May 23, 2017
Paul Ryan won widespread applause from the Peter Peterson-types some years back for proposing a budget that would virtually eliminate the federal government by 2050, excepting Medicare, Medicaid, Social Security, and the military. According to the Congressional Budget Office’s analysis of the Ryan budget (done under Speaker Ryan’s supervision), spending on everything other than Social Security, Medicare, and Medicaid would be reduced to 3.5 percent of GDP in 2050. With military spending likely running in the neighborhood of 3.0 percent of GDP, this left around 0.5 percent of GDP for federal spending on education, infrastructure, the Justice Department, research and development, national parks, and all the other things we think of the government as doing.
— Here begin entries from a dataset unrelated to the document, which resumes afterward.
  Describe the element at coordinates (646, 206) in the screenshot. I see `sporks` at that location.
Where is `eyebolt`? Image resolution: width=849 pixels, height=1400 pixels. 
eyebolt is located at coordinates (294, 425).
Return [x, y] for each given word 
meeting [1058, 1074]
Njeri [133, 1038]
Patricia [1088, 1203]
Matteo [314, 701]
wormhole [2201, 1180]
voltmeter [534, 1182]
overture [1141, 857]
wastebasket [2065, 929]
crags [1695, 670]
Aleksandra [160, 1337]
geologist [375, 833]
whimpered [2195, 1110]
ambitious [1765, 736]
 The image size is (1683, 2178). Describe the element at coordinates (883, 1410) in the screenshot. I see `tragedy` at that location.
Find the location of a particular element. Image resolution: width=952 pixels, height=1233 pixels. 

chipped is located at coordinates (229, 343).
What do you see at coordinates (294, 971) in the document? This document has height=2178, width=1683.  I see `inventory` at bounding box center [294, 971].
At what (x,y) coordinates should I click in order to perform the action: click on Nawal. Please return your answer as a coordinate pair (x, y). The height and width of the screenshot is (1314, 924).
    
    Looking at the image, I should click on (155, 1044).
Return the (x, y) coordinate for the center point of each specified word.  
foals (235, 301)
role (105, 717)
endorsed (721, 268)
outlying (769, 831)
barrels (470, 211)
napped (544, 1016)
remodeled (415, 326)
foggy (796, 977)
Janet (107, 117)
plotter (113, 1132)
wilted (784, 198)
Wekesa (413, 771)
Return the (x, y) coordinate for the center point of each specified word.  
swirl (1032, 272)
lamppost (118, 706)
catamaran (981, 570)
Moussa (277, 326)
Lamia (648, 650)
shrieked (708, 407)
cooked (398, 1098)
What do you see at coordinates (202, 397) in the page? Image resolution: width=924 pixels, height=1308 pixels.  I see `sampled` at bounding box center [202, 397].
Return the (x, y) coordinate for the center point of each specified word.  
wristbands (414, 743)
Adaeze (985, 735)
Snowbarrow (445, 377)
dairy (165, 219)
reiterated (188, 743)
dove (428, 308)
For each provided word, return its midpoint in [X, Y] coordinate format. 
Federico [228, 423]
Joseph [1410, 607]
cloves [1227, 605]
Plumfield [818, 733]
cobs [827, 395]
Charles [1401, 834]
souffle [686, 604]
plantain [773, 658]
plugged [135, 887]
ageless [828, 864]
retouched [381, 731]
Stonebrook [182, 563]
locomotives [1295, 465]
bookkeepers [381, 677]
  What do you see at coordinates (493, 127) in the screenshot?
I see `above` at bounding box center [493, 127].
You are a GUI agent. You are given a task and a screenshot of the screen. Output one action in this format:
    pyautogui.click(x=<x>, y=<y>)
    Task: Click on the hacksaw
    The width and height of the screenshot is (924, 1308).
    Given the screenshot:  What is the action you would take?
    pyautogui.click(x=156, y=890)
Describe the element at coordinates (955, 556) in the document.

Well, Ryan now has some serious competition from Donald Trump. In his budget, he has these same categories of spending shrinking to 3.6 percent of GDP by 2027, down from 6.3 percent of GDP at present. While Ryan’s endpoint may be more impressive, it is important to remember that he has another 23 years to get there. According to CBO, in 2030 Ryan’s budget has 5.25 percent of GDP going to the same categories of spending, including the military. If we pull out 3.0 percent for the military (Ryan is more hawkish than Trump, who only spending 2.3 percent of GDP on the military in 2027) then Ryan would have 2.25 percent of GDP for this everything else category in 2030.
So we have Trump at 3.6 percent of GDP for the bulk of the federal government in 2027 compared to 2.3 percent in the same categories for Ryan in 2030. If we assume the same rate of decline in the years from 2027 t0 2030 as in the years 2017 to 2027, then Trump’s budget would be down to 2.8 percent of GDP by 2030. It looks like Ryan is still somewhat ahead of Trump in his plan to eliminate the federal government, but Trump can still hope to catch up.